2011年10月に東京都ベンチャー技術大賞を受賞。受賞スピーチでは「わかるまで考える。出来るまでやる」と目標達成の秘訣を述べたと言う。
2011年11月に「GOOD DESIGN賞」を受賞した。
問い合わせ殺到するも対応できず
道脇:賞を受賞しメディアの露出も増えてくると、徐々に「L/Rネジを欲しい」という連絡が増えてきました。産業機械用の設備など本当に限られたところにだけ試験設置していましたが、僕としては規格化できていないものを普及させたくないという思いが強くあり、ほとんどの申し出を断っていました。どこから聞きつけたのか、海外の企業からも連絡がありました。ドイツの鉄鋼メーカーから「テスト用に10万本欲しい」と言われた時は驚きました。この時はまだ、テストピースを日に数本しか造ることができなかったので、10万本など到底達成できない数字です。丁重にお断りしたら「それなら1万本でも」と食い下がられ、それも無理ですと断りました。最終的には「10本でも1本でもいい」と言っていただきましたが、まだ規格もできていない状況でお出しすることはできないと考え、丁寧に伝えてご理解いただきました。この頃は対応したいけれど作れない歯がゆさを感じ続けていましたね。

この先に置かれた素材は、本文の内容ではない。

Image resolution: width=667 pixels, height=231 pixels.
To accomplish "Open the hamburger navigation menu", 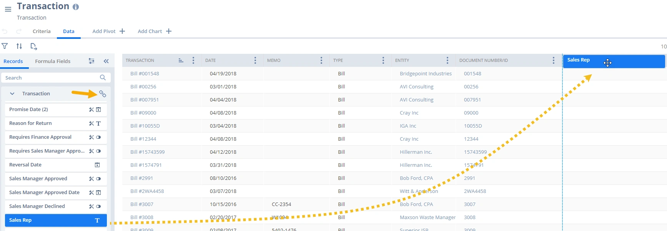I will click(x=8, y=9).

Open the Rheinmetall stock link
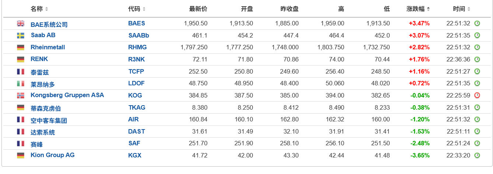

新技術開発財団の助成に採択されたことで、規格化に向けた開発が加速する。しかし、あまりにも特殊な構造のネジ山であるがために、加工のための設備も一から開発しなくてはならなかった。
道脇:切削加工するための刃物から始まり、その刃物の刃を削るための砥石まで、どのような設計にしなくてはならないか考える必要がありました。完成しても、刃物は狙ったとおり出来ているか、テストピースはどうかなど、細かく精密測定しなくてはなりません。さらに、こうして出来たテストピースはどれくらいの強度があるのかも試験してみないといけない。試験するには試験装置が必要で、それには試験装置もジグも無い。そう思って一から開発しようとすると、本当に時間がかかってしまうのです。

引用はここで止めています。